Stop the deployment of update 1.97.2 immediately

There finally exists version v1.97.3 that should be able to capture the startup failure.

If the failure happens before the service is fully operational, it will try to log to event viewer. If that also fails it outputs it into stdout – which will be only visible when starting the service from command line as the administrator with the same arguments as the service.

Hopefully this will help us figure out what’s causing the issue.

2 Likes

@AiS1972 have you had a chance to test v1.97.3, or does the issue not happen with that version any more?

Most nodes running on windows encounter the same problem.
The node that was automatically updated to version 1.96.6 failed to start. When it was returned to 1.95.1, everything was normal.
Part of the upgrade to 1.96.6 was running normally, but it stopped working when it was updated to 1.97.3 again. Manually roll back to the previous version and it will run normally.
More than ten of my nodes have the same problem, and I have deleted the upgrade program.
Because the program stops immediately after being started manually, no new error information is written to the log file.

May it be the problem with accidentialy doubled config entrys in the yaml, causing nodes not to start?

1 Like

Yes, the reason is that zksync payment collection is enabled. If the operator.wallet-features parameter in the yaml file is disabled, the node can run normally.

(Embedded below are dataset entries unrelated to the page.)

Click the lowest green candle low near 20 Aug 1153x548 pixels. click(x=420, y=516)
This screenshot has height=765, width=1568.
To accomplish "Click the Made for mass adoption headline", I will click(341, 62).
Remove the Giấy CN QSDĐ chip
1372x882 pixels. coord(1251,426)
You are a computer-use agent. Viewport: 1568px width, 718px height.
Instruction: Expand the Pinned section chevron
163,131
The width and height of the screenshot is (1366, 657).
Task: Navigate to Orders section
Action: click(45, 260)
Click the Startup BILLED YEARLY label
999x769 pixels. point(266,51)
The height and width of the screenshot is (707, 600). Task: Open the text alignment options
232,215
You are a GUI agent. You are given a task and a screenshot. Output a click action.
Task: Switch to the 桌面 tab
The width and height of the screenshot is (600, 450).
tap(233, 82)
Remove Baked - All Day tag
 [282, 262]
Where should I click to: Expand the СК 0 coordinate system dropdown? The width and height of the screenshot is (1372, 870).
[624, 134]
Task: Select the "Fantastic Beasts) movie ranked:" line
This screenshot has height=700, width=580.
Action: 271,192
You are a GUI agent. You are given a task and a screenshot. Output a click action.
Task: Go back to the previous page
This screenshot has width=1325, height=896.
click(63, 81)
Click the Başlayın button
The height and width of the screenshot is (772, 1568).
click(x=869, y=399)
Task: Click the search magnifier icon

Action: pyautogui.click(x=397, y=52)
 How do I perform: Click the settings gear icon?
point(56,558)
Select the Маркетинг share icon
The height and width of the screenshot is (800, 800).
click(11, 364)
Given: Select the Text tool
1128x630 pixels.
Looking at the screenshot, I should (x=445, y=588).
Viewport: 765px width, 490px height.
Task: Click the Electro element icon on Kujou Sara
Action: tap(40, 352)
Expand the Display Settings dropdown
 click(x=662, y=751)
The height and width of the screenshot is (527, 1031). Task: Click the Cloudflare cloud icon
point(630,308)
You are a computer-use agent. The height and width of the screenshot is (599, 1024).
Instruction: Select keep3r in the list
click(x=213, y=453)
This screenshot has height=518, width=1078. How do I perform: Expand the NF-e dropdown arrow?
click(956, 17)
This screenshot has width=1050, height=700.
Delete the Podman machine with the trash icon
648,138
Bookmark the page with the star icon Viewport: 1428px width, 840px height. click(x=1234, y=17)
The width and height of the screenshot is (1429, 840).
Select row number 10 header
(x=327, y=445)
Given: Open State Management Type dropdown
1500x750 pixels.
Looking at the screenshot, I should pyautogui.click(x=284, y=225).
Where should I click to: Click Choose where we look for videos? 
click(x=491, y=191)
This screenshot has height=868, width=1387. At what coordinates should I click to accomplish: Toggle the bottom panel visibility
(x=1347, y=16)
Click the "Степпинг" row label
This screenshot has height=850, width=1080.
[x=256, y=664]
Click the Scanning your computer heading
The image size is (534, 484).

you can edit the existing line, using the search funktion.

1 Like

Can I only change zk to an eth chain wallet?

Yes, just comment out the option for wallet features, save the config and restart the node.
The default is still Ethereum (L1).

I’m having the same issue with Windows Node. Unable to start the service.
I rolled back to 1.95.1 and disabled the auto updater. Hopefully someone will post here when this is properly vetted and fixed and I"ll then turn the updater back on.

Might not be related to the original issue, but I saw one node with start issues after automatic update, due to 2 lines in config for console.address.

Obviously this was a mistake on my part, but it shouldn’t cause a node to not start - perhaps just use the first occurance ?

1 Like

Obviously this was a mistake on my part, but it shouldn’t cause a node to not start - perhaps just use the first occurance ?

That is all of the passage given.